Steelers taraftarları bilir, üçüncü çeyrekte Steelers sayı yaptıktan sonra, başlama vuruşu yapılmadan önce Renegade şarkısı çalar ve tüm stad bir anda gaza gelir ve tüm seyirci maçın içine girer. Kendi çektiğim videoyu linkten izleyebilirsiniz. Daha sonra hızlı bir savunma serisinden sonra top yeniden Steelers’a geçti. Sadece bir dakika 15 saniyede bir TD bulan Steelers, iki puan denemesinde Bell’in fazla dans etmesinden dolayı başarısız oldu ve skor 31-29’a geldi.

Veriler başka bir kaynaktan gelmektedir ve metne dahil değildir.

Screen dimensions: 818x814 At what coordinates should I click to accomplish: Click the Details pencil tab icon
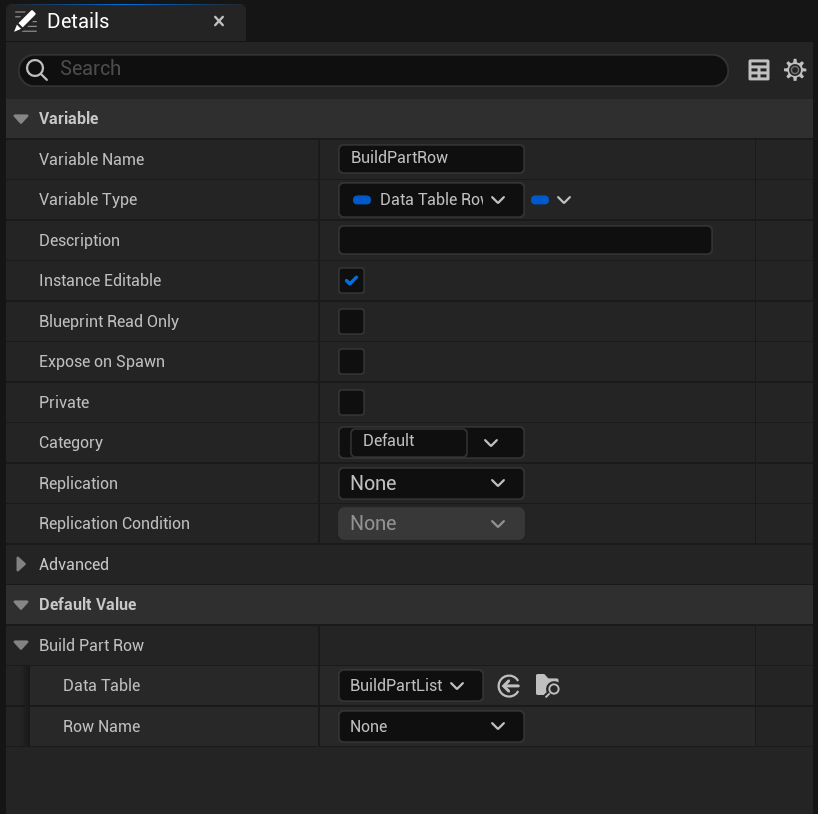[x=26, y=21]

Artık maç tekrar başlamıştı ve Steelers momentumu arkasına almıştı. Fakat Ravens iyi bir özel takım oyunu ile 40 yard kazandı. Daha sonra iki faül ile 35 yard ve koşu oyunları ile iki buçuk dakika da sayı buldu. Skor 38-29’a olmuştu. Stadyum artık sessiz bir ortama dönüşmüş, kimi insanlar “Aman canım o kadar da önemli değil haftaya Patriots’ı yenersek bu maçın önemi yok” demeye başlamıştı.  Maçın bitimine yedi dakika vardı ve Steelers, Bell ve Brown’ın ön plana çıktığı seride üç dakika 15 saniye içinde bir skor buldu ve durumu 38-36’a getirdi. Hala molalar duruyordu ve iki dakika uyarısını da işin içine katarsan çok uzun zaman vardı. Savunmanın Ravens’ı durdurması lazımdı. Ravens sadece topu koşturmak yerine iki kere pas denemesinde bulundu ve saatten sadece bir dakika eritebildi.

Topu kendi sahasında 17 yarddan alan Steelers, ilk hakta Ben’i koruyamadı ve sack üzerine top Steelers sekiz yard çizgisine geriledi. Daha sonra iki pozisyonda TE Jesse James’e atılan paslar ile ilk hak kazanıldı ve rahat bir nefes alan Ben Roethlisberger yine Antonio Brown’a efsanevi bir pas daha attı ve maçın bitimine 56 saniye kala top Baltimore 30 yard çizgisine geldi. Bu noktadan sonra Steelers’ın ve en başta ofansif koordinatör Todd Haley’nin ne yaptığını anlamak mümkün değildi. Baltimore’un bir molası kalmıştı ve Steelers iki koşu oyunu oynayıp saati 12 saniyeye kadar indirebilecekken, iki pas oyunu oynadı ve alan golü ile maçın bitimine 42 saniye kala 39-38 öne geçti ve de Baltimore’un molası hala duruyordu. Tabi ki Ravens’ta Justin Tucker gibi 60 yarddan alan golü atabilecek bir kicker olunca stadyumda herkesi bir korku sarmıştı. Neyse ki Ravens’tan bir oyuncu sakatlandı ve molalarını kullanmak zorunda kaldılar. Daha sonra da üçüncü hakta T.J. Watt, Flacco’yu sack’ledi ve top ileriye doğru fumble oldu. Böyle durumlarda saat durdurulmuyor ve işlemeye devam ediyordu. Maç noktalandı. İlgilenen varsa bu kurala Holly Randall kuralı diyorlar.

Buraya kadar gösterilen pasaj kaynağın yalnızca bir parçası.